Personally, I've long been a recipient of gentlemanly behavior & usually without having to ask. I think it's only fair that some guy who could lift more than my 100 pound ass can helps me when I have to carry something that's heavy for me but would be no trouble for him. More disgusting when it's a mail delivery person who can't manage that. Changes your views of the fantasy of fucking the UPS delivery guy, huh ladies? Would YOUR fantasy delivery guy not bother carrying a heavy delivery up the stairs to your apartment? If he could do that & get away with STILL being a guy you'd jump in 5 seconds if given an opportunity, you have serious self-esteem issues since the women I know would never allow it.

Now I'm also the one who's had guys pay for her on things even when I wasn't dating said guy &/or he wasn't trying to date me. I had this one guy friend in college who had an interest in me but despite us having no sexual chemistry (we kissed & felt nothing), he still took me out for things & paid though he didn't have to. He knew I was trying to save money for the down payment on my first car & finances were tight so I appreciated him for that. THAT is an example of chivalry as well as friendship, though not sure how you'd really define that one. We ended up not speaking after I left that summer for NC (where I got my driver's license & started that relationship with Vampire Boy, who I met not long after getting the license). It wasn't really animus or not wanting to talk to him, just being busy & consumed with everything else going on. I called him a few months later for a business matter and found out he was getting married the very next day. Weird, huh? I never even knew he'd been dating anyone.

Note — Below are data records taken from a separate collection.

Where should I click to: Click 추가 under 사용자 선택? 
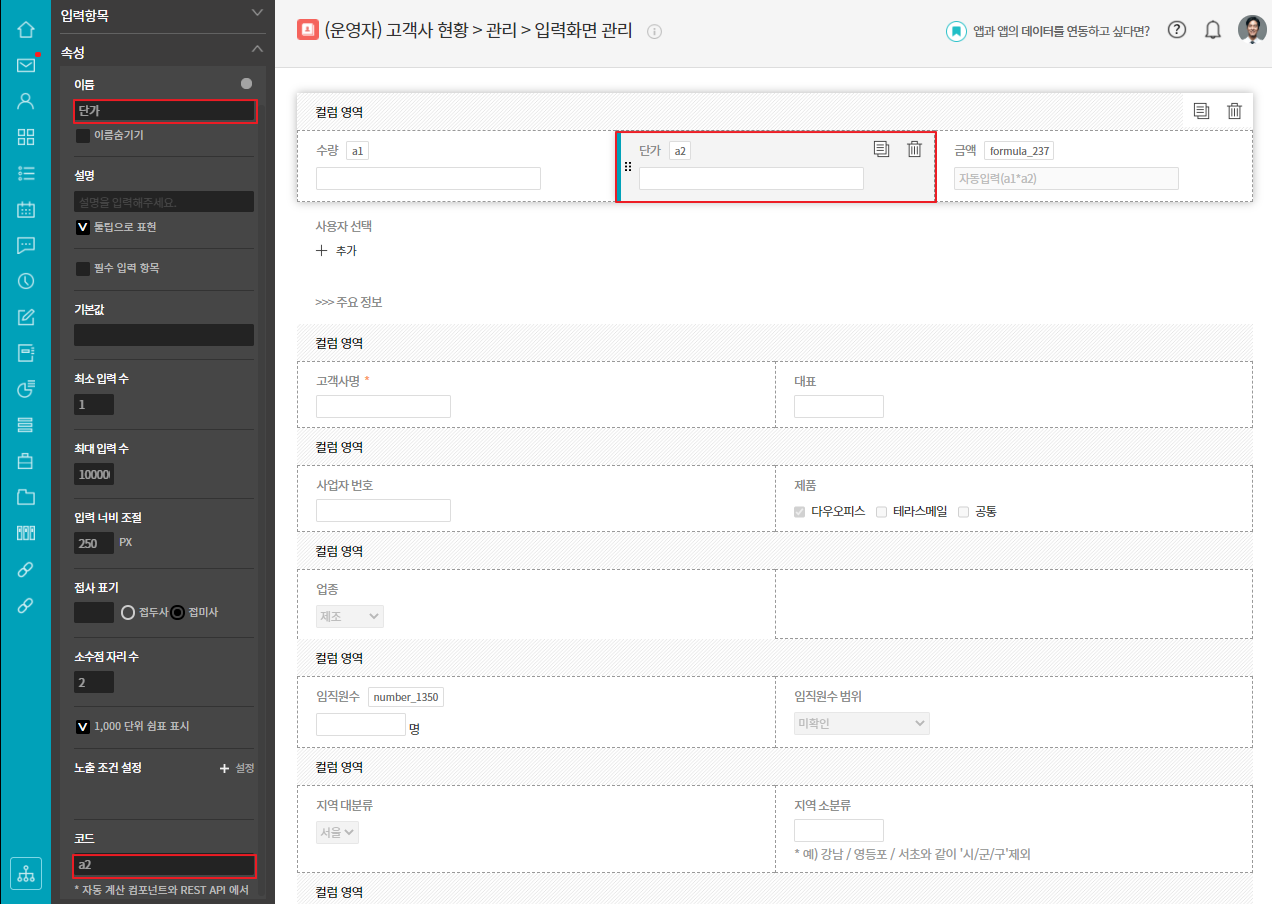337,251
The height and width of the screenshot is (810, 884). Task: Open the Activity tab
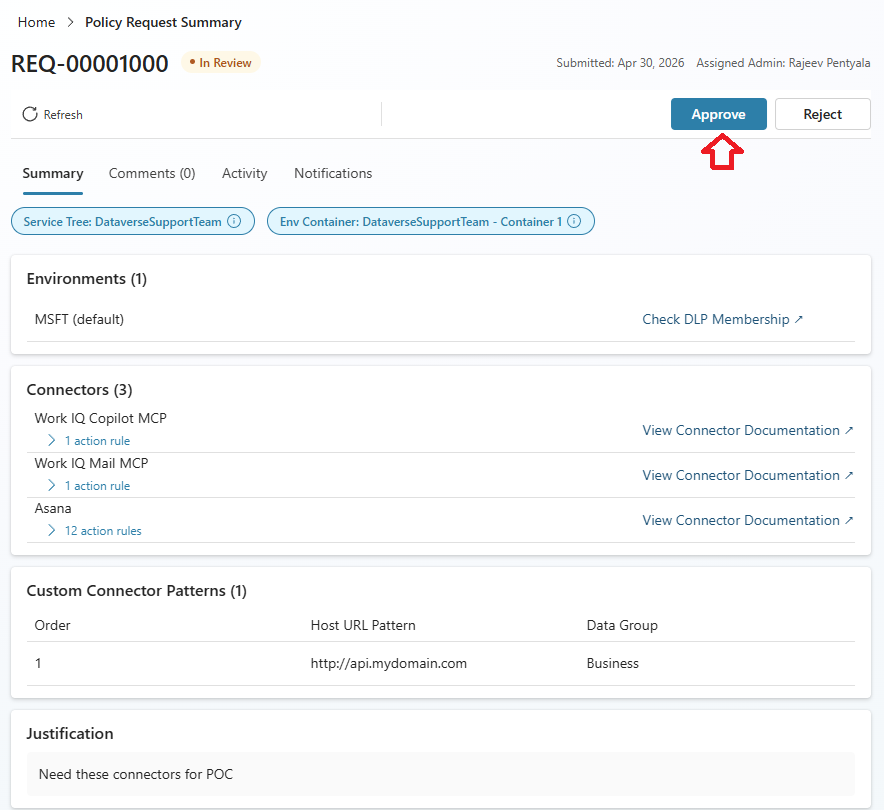point(245,173)
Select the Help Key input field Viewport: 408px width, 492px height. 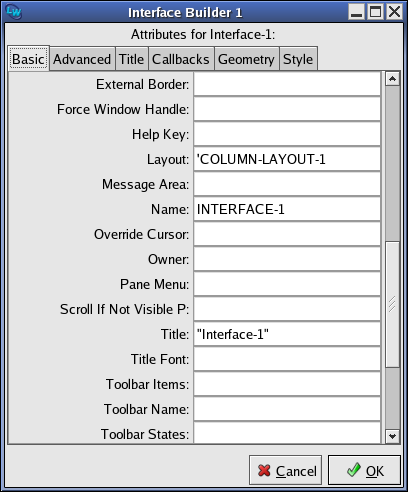tap(287, 134)
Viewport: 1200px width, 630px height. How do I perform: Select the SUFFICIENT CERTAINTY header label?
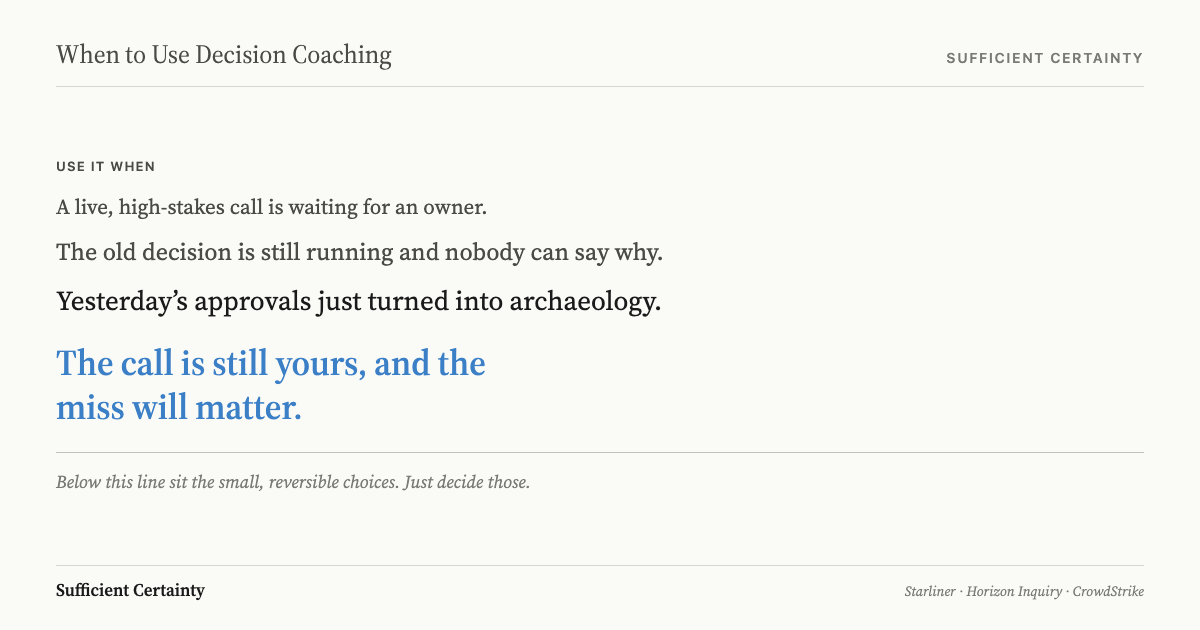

Altruistic actions like that always make me feel a little better about the human race & give me a little hope that not all people are jerks (especially men). I also pointed out to my friend he'd be a pariah where I grew up since chivalry (though not necessarily called that) is a big thing in the South. You try pulling some of that mess down there & see what happens. Don't think for one second all women from the South are weaklings; I'm not & I know plenty of others you wouldn't want to encounter in a dark alley if they were angry.

Maybe chivalry is just on life support or we're looking for it in the wrong places. I wonder how it translates to younger people; if they're still on board with that idea/concept. Are women put off by it or do they appreciate it? Yes, I'm a feminist but that doesn't mean I don't appreciate chivalry done in the proper spirit. I don't think there's anything wrong with that. Even if there is, I'll just use the "I'm a model with a brain" rationale & the notion of scarcity (which I've discussed in other posts; go see them if you're that curious).